Stored data entries:
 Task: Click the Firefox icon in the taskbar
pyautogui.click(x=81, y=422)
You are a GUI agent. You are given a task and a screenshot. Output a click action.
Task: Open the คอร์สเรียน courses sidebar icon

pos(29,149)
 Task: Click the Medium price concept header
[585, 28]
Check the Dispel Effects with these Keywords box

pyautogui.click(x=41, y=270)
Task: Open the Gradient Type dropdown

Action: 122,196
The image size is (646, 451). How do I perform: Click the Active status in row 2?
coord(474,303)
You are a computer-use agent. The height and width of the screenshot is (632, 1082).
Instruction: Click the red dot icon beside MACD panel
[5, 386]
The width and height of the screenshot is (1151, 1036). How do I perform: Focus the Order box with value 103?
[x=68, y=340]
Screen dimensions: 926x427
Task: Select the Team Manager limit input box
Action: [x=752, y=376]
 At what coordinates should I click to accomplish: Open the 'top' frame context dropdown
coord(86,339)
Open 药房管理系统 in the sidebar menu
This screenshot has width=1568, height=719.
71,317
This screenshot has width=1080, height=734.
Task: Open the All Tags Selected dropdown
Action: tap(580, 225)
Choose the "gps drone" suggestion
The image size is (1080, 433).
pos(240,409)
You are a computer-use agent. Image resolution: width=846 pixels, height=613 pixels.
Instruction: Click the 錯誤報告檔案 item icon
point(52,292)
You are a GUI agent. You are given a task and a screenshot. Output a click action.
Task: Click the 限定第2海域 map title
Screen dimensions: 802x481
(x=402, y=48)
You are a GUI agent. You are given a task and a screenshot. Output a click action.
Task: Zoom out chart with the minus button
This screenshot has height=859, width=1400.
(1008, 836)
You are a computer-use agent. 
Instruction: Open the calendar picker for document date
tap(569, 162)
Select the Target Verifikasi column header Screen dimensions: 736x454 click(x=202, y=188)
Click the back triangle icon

- **WHAT IS NEEDED**
Nothing should be returned except the lines from the one containing "Instruction: Click the 錯誤報告檔案 item icon" through the last line of the data, each restated word for word.

- **WRITTEN ANSWER**
Instruction: Click the 錯誤報告檔案 item icon
point(52,292)
You are a GUI agent. You are given a task and a screenshot. Output a click action.
Task: Click the 限定第2海域 map title
Screen dimensions: 802x481
(x=402, y=48)
You are a GUI agent. You are given a task and a screenshot. Output a click action.
Task: Zoom out chart with the minus button
This screenshot has height=859, width=1400.
(1008, 836)
You are a computer-use agent. 
Instruction: Open the calendar picker for document date
tap(569, 162)
Select the Target Verifikasi column header Screen dimensions: 736x454 click(x=202, y=188)
Click the back triangle icon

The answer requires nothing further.